Cleveland Cavaliers: 2022 NBA Draft Team Needs and Targets
With the 2022 NBA Draft fast approaching, we're taking a look at what each lottery team needs to target with their draft selections, starting with the Cleveland Cavaliers.
Welcome to our No Ceilings 2022 NBA Draft Lottery Team Series!
Over the next few weeks, we as a team are going to dive into the needs and targets of each lottery squad. What are the weaknesses and holes of each franchise? Are there players targetable in the lottery who can help fill those gaps?
We will answer those questions and more 5-on-5 style, starting with the Cleveland Cavaliers and running all the way up to the Orlando Magic at the top of the draft.
Without further ado, let’s see where Cleveland should look for some help with the 14th overall pick.
1. What do you think is the biggest weakness for the Cavaliers that NEEDS to be addressed on draft night?
Nathan: They really need more offense from the shooting guard spot. The Cavaliers went and got Caris LeVert to stop the bleeding when Collin Sexton went down, but he projects much better as a three (when he’s even healthy). Sexton could potentially be out the door, and Isaac Okoro, for everything he does defensively, hasn’t been the juice the team needs offensively at the two. Finding a rookie who could split the difference in minutes and provide offensive value while not sinking the team on the perimeter defensively should be the top priority.
Tyler Rucker: “Take these broken wings…and learn to fly again.” Okay, being serious. Cleveland is going to find themselves in a great spot to add a really solid piece on Draft Night. The late lottery range always finds some names that seem to slip down when it comes to potential “value” and Cleveland could have some fun names still on the board. Although I’m still a member of the Isaac Okoro fan club, I believe that Cleveland would be wise to add another weapon on the wing. If the Cavs can find a floor spacer that can become another intriguing asset in the rotation, that will just continue to move the needle forward for this team that is hoping to build off a strong season.
Tyler Metcalf: Versatile wings. I really like Caris LeVert’s scoring (when he’s clicking), and I adore Isaac Okoro’s defense, but neither of them can provide anything close to what the other excels at doing. With the twin towers defense, Darius Garland’s offensive brilliance, and whatever offensive upside Collin Sexton brings back, the Cavs are just missing that sparse 3-and-D wing every rotation covets. This draft has a few who are ready to plug and play (at least as much as a rookie wing can), and the Cavs need to have them at the top of their board.

Given data
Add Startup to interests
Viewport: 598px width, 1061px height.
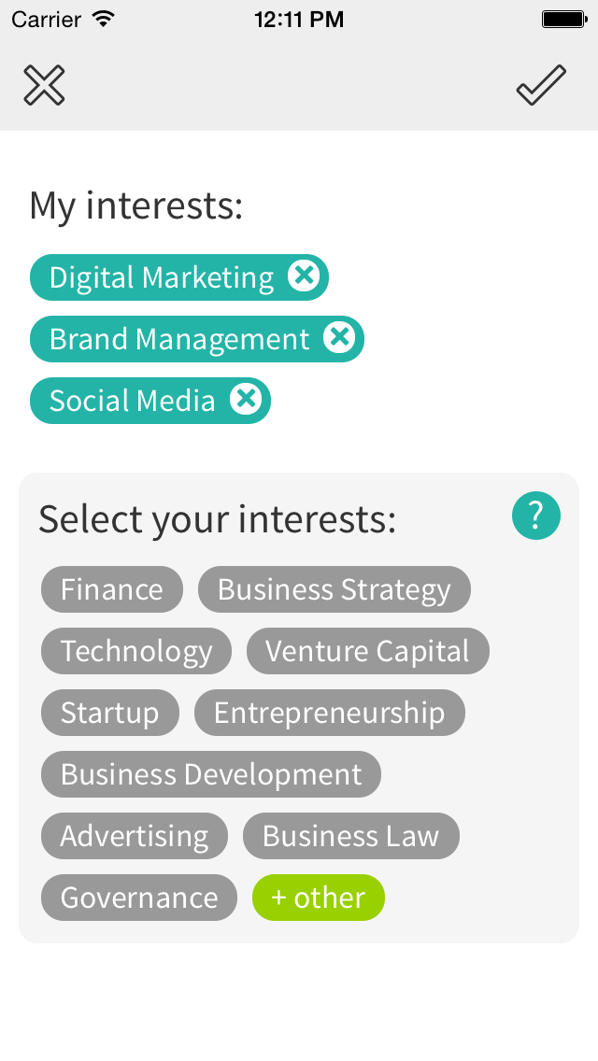point(109,713)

What the task asks
Pick up the Cleveland Cavaliers 2022 draft preview after its last sentence and keep writing it.

Task result
Nick: The biggest need for Cleveland heading into draft night is on the wing. This team could use another shooter or two, especially from the two-guard spot, and any additional defensive help on the wing would serve to complement their dynamic frontcourt defensive options.
Albert: Think we’re all going to have similar answers here but definitely versatility and shooting from the wing spot. I don’t know for sure, but it looks like the team may run the small but mighty backcourt of Garland and Sexton; if that’s the case, they’re going to need more in between having giants and small guards. Finding a wing who can defend multiple positions but more importantly offer some spacing is going to be crucial. They seem pretty set on both extremes of the spectrum and need more guys in between.
Alex: Shooting on the wing. They have their PG of the future (Darius Garland). They have their two big men of the future (Evan Mobley & Jarrett Allen). This team needs more shooters, preferably shooters who can play on the wing—especially if the team believes in Isaac Okoro enough to start him moving forward. Okoro shot the ball better last season, but you still need a legit knockdown guy to help create space for Garland when he is running PNRs.
Evan: Cleveland has a treasure trove of bigs and guards, it seems, but they are lacking any sort of presence along the wing. This was a team that ranked 20th in three-point shots made per game (11.6) last season, so adding any sort of shooting presence to the perimeter to unclog the lane for Darius Garland would be ideal, in my opinion.
Maxwell: I think it’s wings who can shoot the three and play defense. Right now, they have a glut of scoring guards and bigs who play great defense or shoot. They need more two-way wing players on the roster. The ability to play one of Jarrett Allen or Evan Mobley at all times is incredible, but it wouldn’t hurt to give them some defensive help on one side of the floor paired with spacing help on the other.
Stephen: I feel like the Cavs need to address their wing rotation. Between Garland and Sexton, along with Rubio coming back from injury, they have solid guard depth. Their rotation at the “4” and “5” is solid enough–they just need to land contributors on the perimeter. They did acquire LeVert, but he seemed a little contrary to what they established early in the year. Okoro and Osman simply aren’t players I’m worrying about drafting over.
2. Which position group would you target most for the Cavaliers: Guards, Wings, Forwards, or Centers?
Nathan: I would say “Wing” but “Guard” could also be the answer depending on the target. For example, one of Malaki Branham or Ochai Agbaji would likely play most of their time at the SG vs. the SF spot. Or they could go after a bigger wing like Tari Eason, depending on availability. So either position group would be my answer, depending on the player.
Tyler Rucker: Well, my annoying answer would be “it depends on how the board looks.” *gets booed off the stage*. Okay fine, I would probably say that besides adding to the wings, I would expect the Cavaliers to be intrigued by adding to the backcourt also. They are going to be in a good spot to look to continue to build out their depth, especially if the board develops in their favor.
Tyler Metcalf: Wing. Similar to the above. They need some versatility and consistency from someone who measures in the 6’5” to 6’9” range.
Nick: Definitely wings. Cleveland has a couple of longer-term wing-sized pieces in Caris LeVert and Isaac Okoro, but they could use a few floor spacers. They’re relatively set at guard, in my mind, with Darius Garland, Collin Sexton, and a returning Ricky Rubio. Their forward line seems pretty set, especially after they drafted Evan Mobley last year, and Jarrett Allen is more than enough for them down low beside Mobley.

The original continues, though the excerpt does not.